Pull out every line of the listing below that contains the string "legend", matching case exactly.

## Source data
>>>
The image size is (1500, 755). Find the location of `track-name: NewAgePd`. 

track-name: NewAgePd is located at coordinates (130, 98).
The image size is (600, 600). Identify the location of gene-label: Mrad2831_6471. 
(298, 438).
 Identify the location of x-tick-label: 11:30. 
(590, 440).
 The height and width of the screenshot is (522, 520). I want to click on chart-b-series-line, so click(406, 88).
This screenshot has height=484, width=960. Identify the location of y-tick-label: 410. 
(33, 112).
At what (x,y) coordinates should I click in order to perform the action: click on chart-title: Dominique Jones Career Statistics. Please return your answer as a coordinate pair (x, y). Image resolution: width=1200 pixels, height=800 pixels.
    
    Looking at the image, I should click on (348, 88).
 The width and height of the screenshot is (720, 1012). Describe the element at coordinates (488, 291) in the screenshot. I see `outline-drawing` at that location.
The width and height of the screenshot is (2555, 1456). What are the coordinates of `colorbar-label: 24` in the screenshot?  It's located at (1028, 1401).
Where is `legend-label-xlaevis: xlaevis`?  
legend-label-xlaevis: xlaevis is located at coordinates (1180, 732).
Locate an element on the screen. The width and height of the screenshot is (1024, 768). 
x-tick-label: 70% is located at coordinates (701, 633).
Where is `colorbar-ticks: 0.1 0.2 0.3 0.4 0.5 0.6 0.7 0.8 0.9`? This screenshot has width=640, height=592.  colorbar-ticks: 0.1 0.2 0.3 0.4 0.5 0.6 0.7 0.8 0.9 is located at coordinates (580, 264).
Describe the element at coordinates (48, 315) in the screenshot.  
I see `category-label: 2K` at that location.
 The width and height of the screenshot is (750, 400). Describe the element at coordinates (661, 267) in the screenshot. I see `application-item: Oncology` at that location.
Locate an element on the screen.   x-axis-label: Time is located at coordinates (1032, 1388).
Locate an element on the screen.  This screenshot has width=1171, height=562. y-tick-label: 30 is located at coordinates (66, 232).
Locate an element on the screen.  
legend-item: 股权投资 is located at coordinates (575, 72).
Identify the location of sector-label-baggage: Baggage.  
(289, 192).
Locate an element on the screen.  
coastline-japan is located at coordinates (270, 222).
<<<
## Exercise solution
Where is `legend-label-xlaevis: xlaevis`?  
legend-label-xlaevis: xlaevis is located at coordinates (1180, 732).
legend-item: 股权投资 is located at coordinates (575, 72).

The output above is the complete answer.